Soufiane pushed the door open, firing down the stairwell. The flash illuminated the swarm — a mass of pale faces, torn flesh, and water dripping from their jaws.
"Move!" he shouted.
They bolted through the corridor, gunfire echoing in the confined space. Amal's rifle barked beside him; Cynthia covered the rear, her hands steady despite her trembling breath.
An infected sailor lunged from a doorway, grabbing Zahira by the arm — but Amal swung the rifle stock, cracking its skull open before it could bite. Blood sprayed the wall.
"Keep going!"
They reached the storage room, slamming the door behind them. Amal locked it, panting. "Ladder's there!" she shouted, pointing to the corner where a metal hatch led upward.
Soufiane hoisted Younes first, then Cynthia. "Go, go!"
As Cynthia climbed, her foot slipped. Soufiane caught her by the waist, steadying her. Their faces were inches apart. For a brief heartbeat, time froze — the noise outside faded, and all he could see were her eyes, full of terror and something deeper.
"Thank you," she breathed.
"Keep climbing," he said, voice rough.
She nodded, pulling herself up.
---
Below them, the pounding grew louder. The door began to dent inward. Julien fired through the metal, but it only slowed them down. "They're breaking through!"
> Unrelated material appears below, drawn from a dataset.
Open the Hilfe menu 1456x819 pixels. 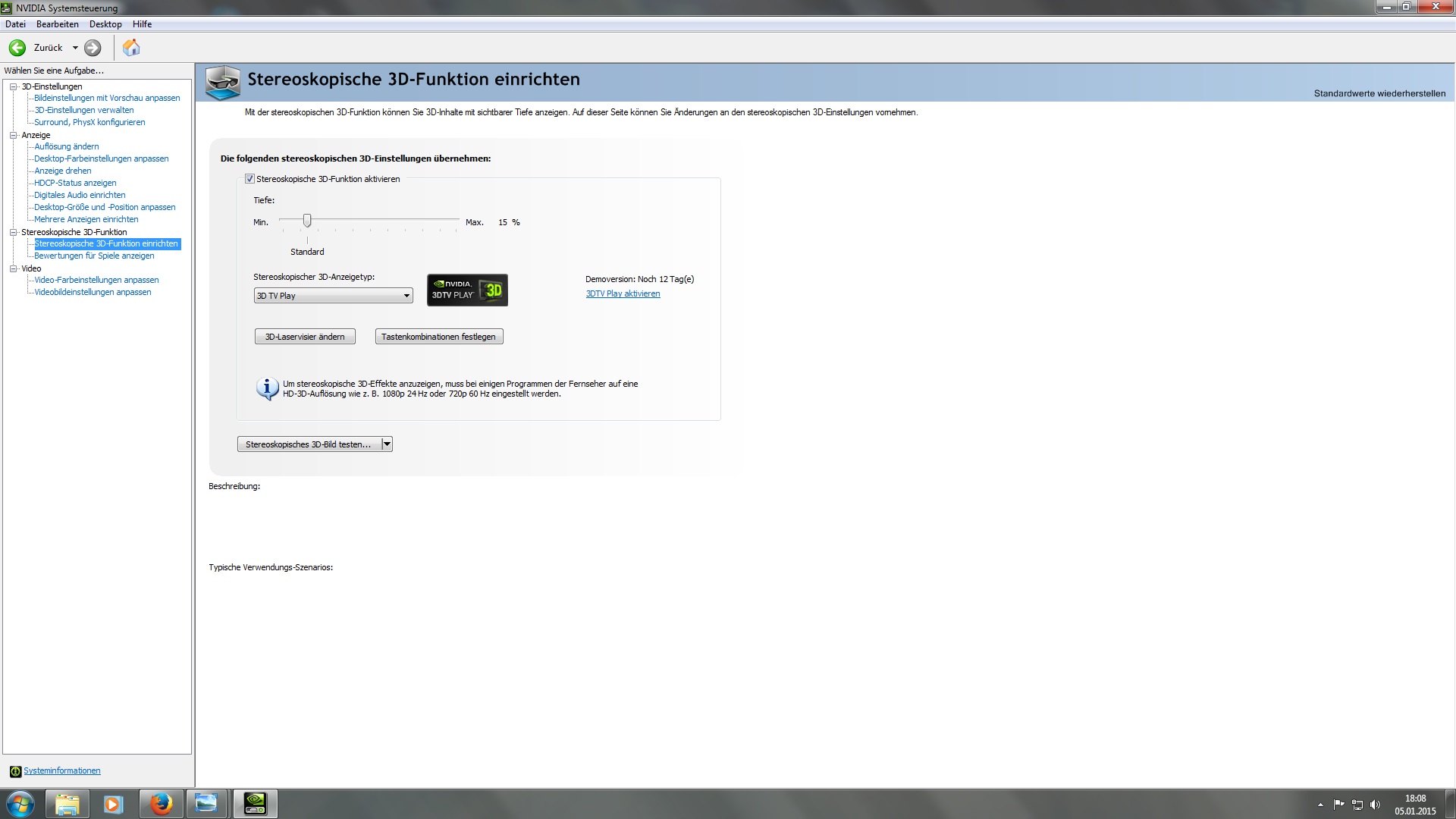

Amal climbed up last, followed by Soufiane. As soon as his feet left the floor, the door burst open — hands clawing through, reaching. He grabbed the hatch, slamming it shut above his head just as a hand brushed his boot.
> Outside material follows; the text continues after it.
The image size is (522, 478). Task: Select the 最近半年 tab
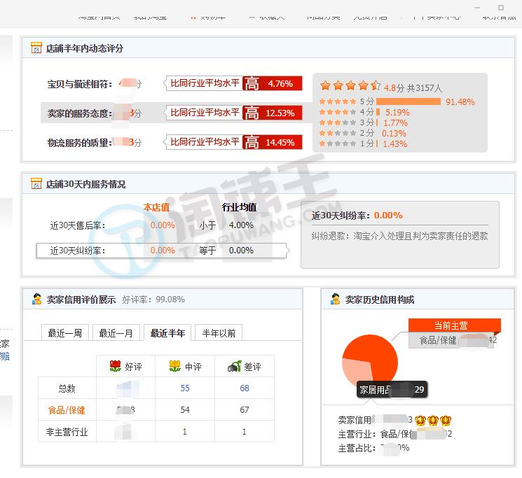[x=167, y=333]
The group collapsed onto the upper deck, gasping. Rain had begun to fall, light but steady, washing away the blood on their clothes.
For a moment, the night air felt like freedom.
Soufiane turned toward Amal. "We can't stay on this ship."
Amal nodded grimly. "Then we find a way off."
Julien looked over the rail, the black sea stretching endlessly around them. "And go where?"
Soufiane's gaze drifted toward the horizon — dark clouds rolling in, a storm approaching.
"South," he said simply. "Always south."
Cynthia stepped beside him, still catching her breath. "If we survive the storm."
He looked at her, the ghost of a smile crossing his face. "We've survived worse."
Behind them, thunder rolled like distant cannon fire — and beneath the deck, the moans of the infected still echoed, hungry and relentless.
The ship kept moving through the dark, half-dead but still afloat — a coffin on the sea, carrying the last hopes of a dying world.